_BRANO PROPOSTO_.
----------
Lo stesso scenografico luogo fa da sfondo al maestoso portale in acciaio inox realizzato da Salvatore Astore, collocato al posto dell’altare come a indicarne la «sacralità». A questo effetto contribuiscono le importanti dimensioni, la forma di gusto arcaico, la superficie patinata e curvilinea e soprattutto quella crepatura che segna irrimediabilmente l’arcata, ferita che, seppur sanata, rievoca la tragica commedia umana.
Infine, all’esterno della Chiesa di San Filippo, sul suo sagrato, si trova il gruppo scultoreo più recente. Carlo D’Oria ha plasmato una scena con elementi in acciaio che, saldati abilmente hanno originato figure stilizzate e dinamiche. L’opera ci riconduce ai tristemente noti fatti d’attualità, conflitti di guerra in cui l’uomo, ancora una volta dimostra la sua natura più perversa.
In un’ottica ricognitiva, didattica e spettacolare la mostra ospita opere di grande pregio e fattura. A seguire si riporta l’elenco degli artisti coinvolti:
Salvatore Astore, Stefano Bonzano, Domenico Borrelli, Umberto Cavenago, Giacinto Cerone, Carlo D’Oria, Piero Fogliati, Theo Gallino, Gabriele Garbolino Rù, Paolo Grassino, Maria Lai, Umberto Mastroianni, Marco Mazzucconi, Aldo Mondino, Diana Orving, Carlo Pasini, Antonio Riello e Silvano Tessarollo.
La mostra è stata realizzata grazie alla grande disponibilità degli artisti e all’indispensabile collaborazione della Galleria Lara e Rino Costa di Valenza, di Tempesta Gallery di Milano, della Galleria Umberto Benappi di Torino e della galleria Mazzoleni di Torino.
La Cappella di San Filippo, La Cappella dell’Ospizio di Carità (Giovanni XXIII) e l’Imbiancheria del Vajro saranno aperte al pubblico dal 3 novembre 2023 al 7 gennaio 2024, dal venerdì alla domenica dalle ore 15 alle ore 18 con ingresso gratuito. Le opere posizionate sul sagrato della Chiesa di San Bernardino e su quello della Chiesa di San Filippo saranno sempre visibili.
In alcuni giorni di apertura, nell’ambito di un accordo con il Liceo Augusto Monti per i progetti di PCTO, alcuni studenti chieresi accompagneranno i visitatori lungo il percorso espositivo.
Grazie alla collaborazione con la Città Metropolitana di Torino, nelle giornate di sabato 4 novembre esabato 9 dicembre, alle ore 14.30 una navetta gratuita partirà da piazza Castello (lato Teatro Regio) e accompagnerà turisti e visitatori a Chieri, prima all’Imbiancheria del Vajro e poi in centro città, da cui ripartirà alle ore 17.30. Il pubblico potrà così scoprire la mostra LA MATERIA PARLA e gustare a prezzo convenzionato una deliziosa merenda nelle pasticcerie Dolci&Dolci e Buttiglieri, premiate con il riconoscimento Maestro del Gusto 2023-2024. È necessario prenotare il viaggio sulla navetta della Città Metropolitana scrivendo una mail a cultura@comune.chieri.to.it
In programma, venerdì 24 novembre alle ore 18, all’Imbiancheria del Vajro una tavola rotonda dal titolo “L’evoluzione della materia” alla quale parteciperanno la curatrice della mostra Monica Trigona, Roberto Mastroianni, docente all’Accademia Albertina di Belle Arti, e alcuni artisti partecipanti al percorso espositivo LA MATERIA PARLA. Durante la serata verrà inoltre presentato il catalogo della mostra, pubblicato dalla Società Editrice Allemandi di Torino.
----------
_MATERIALE RACCOLTO_.
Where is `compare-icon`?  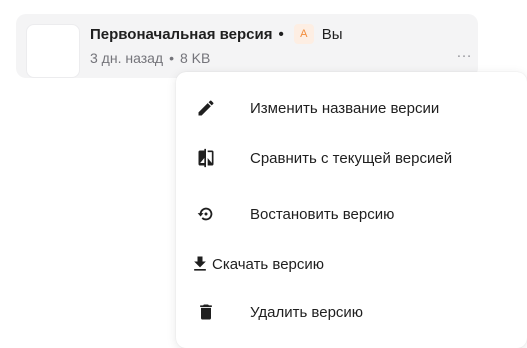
----------
_COMPLETA QUANTO SEGUE_.
(A) Per ciascuna affermazione stabilisci se concorda con il brano sulla mostra, rispondendo sì o no e riportando alla lettera le parole del brano che lo dimostrano. (i) La navetta gratuita parte da piazza Castello alle 14.30. (ii) La tavola rotonda si svolge nella Cappella di San Filippo. (iii) Il portale di Salvatore Astore è realizzato in bronzo.
(B) Elenca tutte le gallerie che, secondo il brano sulla mostra, hanno collaborato alla sua realizzazione.
Il materiale raccolto non serve per svolgere le consegne.

_ELENCO DELLE RISPOSTE_.
(A)
(i) Sì: "alle ore 14.30 una navetta gratuita partirà da piazza Castello".
(ii) No: "venerdì 24 novembre alle ore 18, all’Imbiancheria del Vajro una tavola rotonda".
(iii) No: "maestoso portale in acciaio inox realizzato da Salvatore Astore".

(B)
- Galleria Lara e Rino Costa di Valenza
- Tempesta Gallery di Milano
- Galleria Umberto Benappi di Torino
- Galleria Mazzoleni di Torino